Special licenses currently still allow commodity trade with Russia. These permit oil, gas, metals and grain to flow out of Russia and foreign currency to flow in. Russia is a significant global exporter of these commodities, and supplies over 30% of Europe’s oil and gas, so cutting off the supply is likely to send prices higher. Russia provided 8% of global aluminium supply in 2018, when sanctions against Rusal caused the aluminium price to surge by 30%, before they were called off. Europe’s governments are planning further penalties, while at the same time working on alternative energy supplies.
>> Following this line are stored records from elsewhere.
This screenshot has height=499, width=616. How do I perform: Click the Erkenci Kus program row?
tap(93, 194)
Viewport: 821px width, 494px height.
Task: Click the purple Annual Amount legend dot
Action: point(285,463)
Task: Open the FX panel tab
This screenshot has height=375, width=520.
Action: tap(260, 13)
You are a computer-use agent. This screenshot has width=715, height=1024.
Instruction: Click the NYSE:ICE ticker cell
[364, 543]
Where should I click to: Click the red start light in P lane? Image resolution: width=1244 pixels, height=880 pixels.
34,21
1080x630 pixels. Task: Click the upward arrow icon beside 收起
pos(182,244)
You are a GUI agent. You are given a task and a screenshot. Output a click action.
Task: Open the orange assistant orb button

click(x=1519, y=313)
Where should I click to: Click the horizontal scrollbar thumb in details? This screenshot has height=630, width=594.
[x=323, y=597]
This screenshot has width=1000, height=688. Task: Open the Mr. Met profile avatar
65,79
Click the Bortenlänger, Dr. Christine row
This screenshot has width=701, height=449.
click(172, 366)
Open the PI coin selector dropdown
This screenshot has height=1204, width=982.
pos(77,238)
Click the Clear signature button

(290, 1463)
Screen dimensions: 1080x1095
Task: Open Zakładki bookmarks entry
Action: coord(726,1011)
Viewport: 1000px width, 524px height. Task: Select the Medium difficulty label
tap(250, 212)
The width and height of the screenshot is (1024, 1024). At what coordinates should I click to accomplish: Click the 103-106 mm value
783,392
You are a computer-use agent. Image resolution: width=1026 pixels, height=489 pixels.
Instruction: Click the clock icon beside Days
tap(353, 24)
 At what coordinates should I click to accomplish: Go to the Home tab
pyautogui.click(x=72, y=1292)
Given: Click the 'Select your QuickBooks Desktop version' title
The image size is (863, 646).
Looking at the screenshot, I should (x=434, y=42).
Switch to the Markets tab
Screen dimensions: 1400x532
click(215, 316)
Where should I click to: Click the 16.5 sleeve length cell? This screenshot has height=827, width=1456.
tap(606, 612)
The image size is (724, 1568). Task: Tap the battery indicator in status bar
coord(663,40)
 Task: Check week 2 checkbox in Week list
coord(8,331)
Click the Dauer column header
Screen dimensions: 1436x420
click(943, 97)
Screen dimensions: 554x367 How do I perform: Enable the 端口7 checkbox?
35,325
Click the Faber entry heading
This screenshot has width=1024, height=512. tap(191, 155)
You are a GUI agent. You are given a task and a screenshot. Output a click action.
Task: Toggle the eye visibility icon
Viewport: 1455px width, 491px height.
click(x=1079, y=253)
Aware of the risk of further sanctions, European firms are now reluctant to handle Russian oil, forcing it to be priced at a discount, and other oils, such as Brent, to surge higher.

Europe

The Eurozone’s proximity to Russia and the Ukraine, and its reliance on Russian energy, makes it especially exposed to the conflict. If energy flows stop, either because Russia cuts access or due to sanctions, this will negatively impact the European economy. Substituting away from Russian energy could take a decade, though European leaders are taking steps. However, re-orientating supply chains away from Russia adds complexity to its commitments to attempt to ‘green’ the economy after the pandemic. Meanwhile, business and consumer sentiment may suffer if the conflict is prolonged, and it is even possible the war spills into Europe itself. These considerations are worrying finance ministers and central bankers alike.

Inflation

Disruption to global commodity markets is expected to feed into higher prices. This will be felt keenly in energy prices, which are already high, and which influence consumer price inflation. Russia and the Ukraine are together 30% of global wheat and 20% of global corn supply, meaning food prices are also likely to head higher. Industry will also face disruption due to higher prices for metals. For central bankers, this may spur inflation at a time when prices are already rising quickly. However, for many economies these price increases will primarily weigh on real income growth and consumption spending, slowing economic growth. In the US, where households are in better financial health, the impact is less clear, and the US Federal Reserve may view the prospect of higher inflation as a reason to tighten monetary policy more aggressively.

Safe haven assets

Last week’s events have been a test for assets considered by some as “safe havens”. Movements have been complicated by the fact that at the same time as political risk has heightened with a potential negative impact on growth, monetary and fiscal policy is in the process of tightening. Year to date, the US dollar, a traditional safe haven currency, has appreciated. Gold, favoured during times of weak growth, high inflation and geopolitical crisis, has also advanced. However, digital currencies have given a mixed performance, down c. 9% at the end of February.